In 2012 when I was looking for a new phone I was actually living in Mauritius without a computer or an internet connection in my house.  My days off work were spent lounging on a tropical beach reading and drinking cocktails and yet…something was missing.  No computer meant no Football Manager to occupy my waking thoughts and without this there was always going to be a hole in my life that needed to be filled.
So when Apple announced they were releasing Football Manager Handheld on the I-Phone it threw all my previous logical reasoning out of the window in favour of the inexorable purchase of an I-Phone Whatever.
Until Android announced they were bringing Football Manager Handheld to the HTC Desire C.

HTC Desire C – 4
I-Phone – 1

5)       Price

HTC Desire C - £100
I-Phone 4 - £500
I-Phone 3GS – £300

HTC Desire C – 5
I-Phone – 1

6)      Conclusion

What tipped the final balance was when I realised with horror that I had forgotten to check if any of these devices could actually make a phone call or receive a text message.

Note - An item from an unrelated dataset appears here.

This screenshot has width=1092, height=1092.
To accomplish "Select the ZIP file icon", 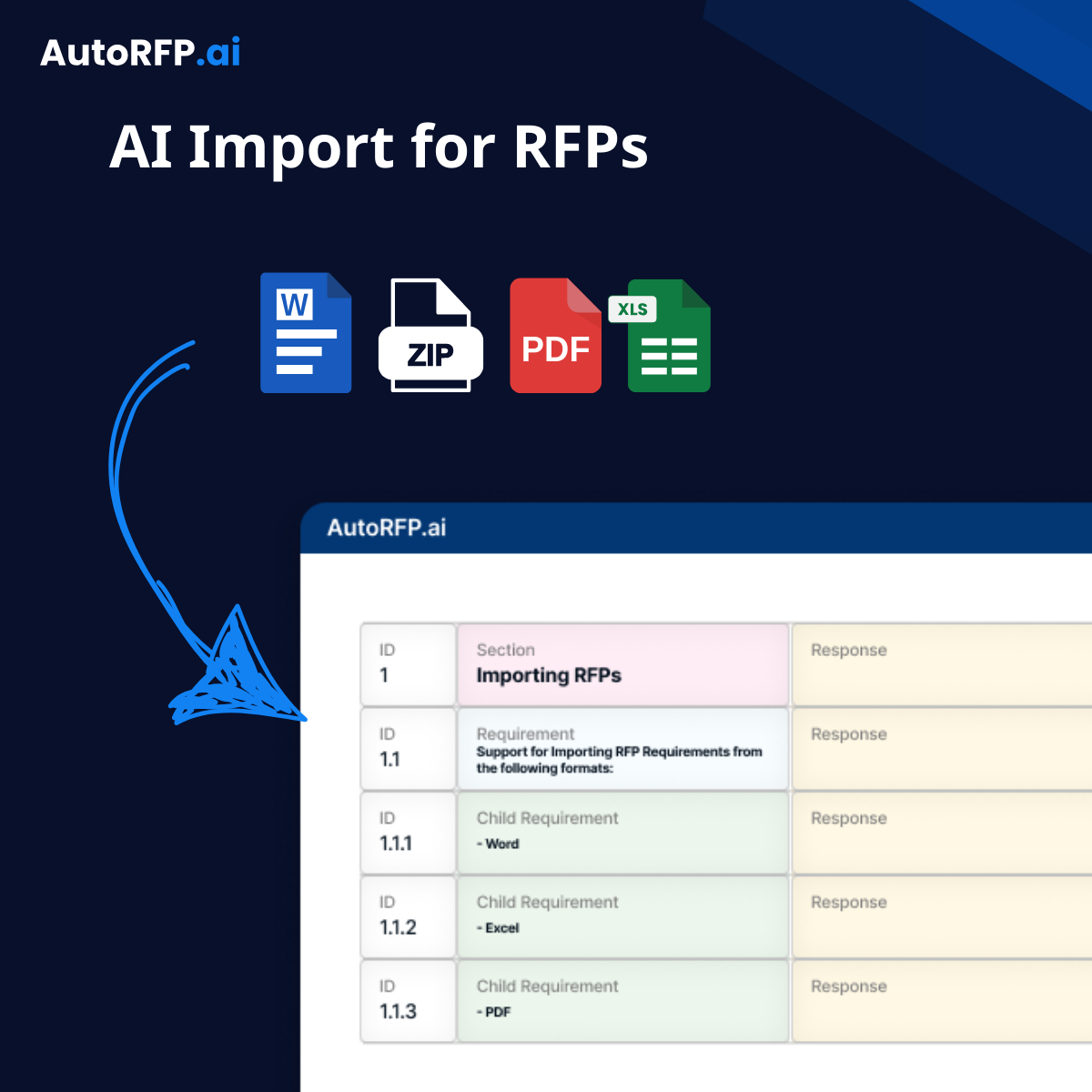I will [430, 335].
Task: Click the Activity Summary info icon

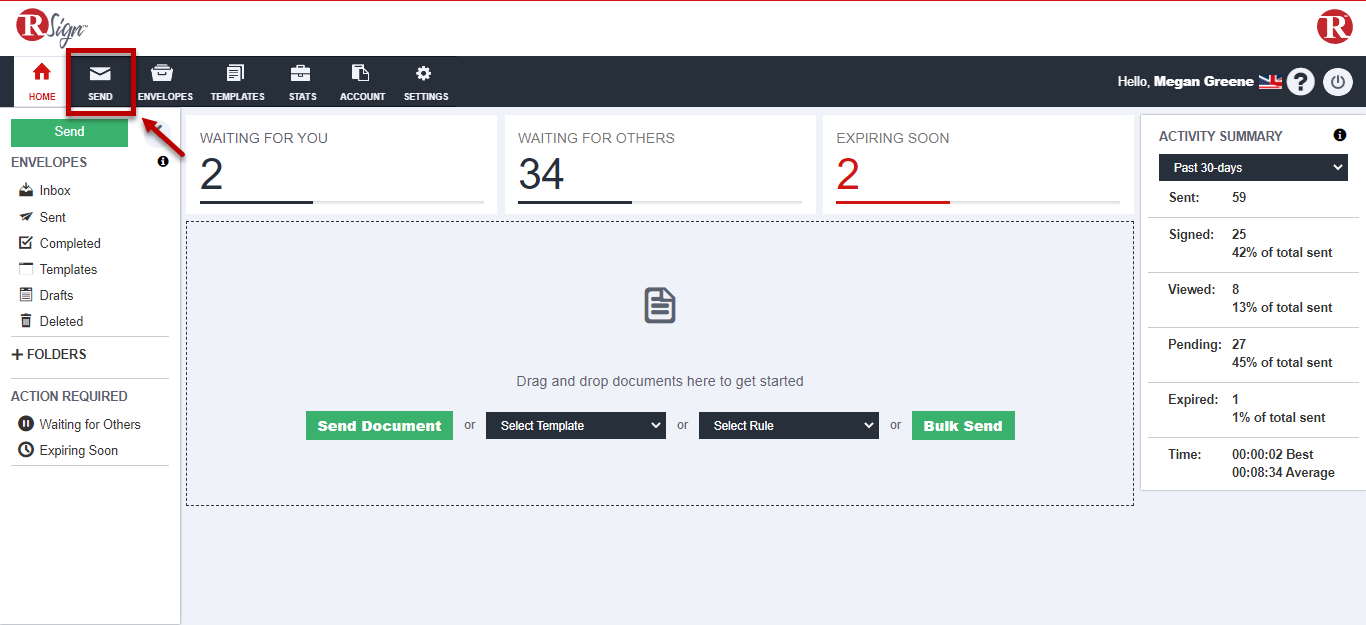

Desperately I went back to my research (yes alright the Internet) and promptly read an article that suggested the I-Phone 4 had ‘difficulties maintaining conversations if held incorrectly’.

With the final score a convincing 6-1 to HTC I packed away my charts and proudly marched to my local store to demand they fit my pocket with an HTC Desire C.

The store assistant smiled at me.

“Good choice sir,” he said, resting a reassuring hand gently on my arm, “Good choice”.


N.B. James is now planning to ditch his slow laggy HTC Desire C for an I-Phone Whatever which will enable him to use Garage Band and all the other apps he is currently using ‘second rate versions of’ on his HTC.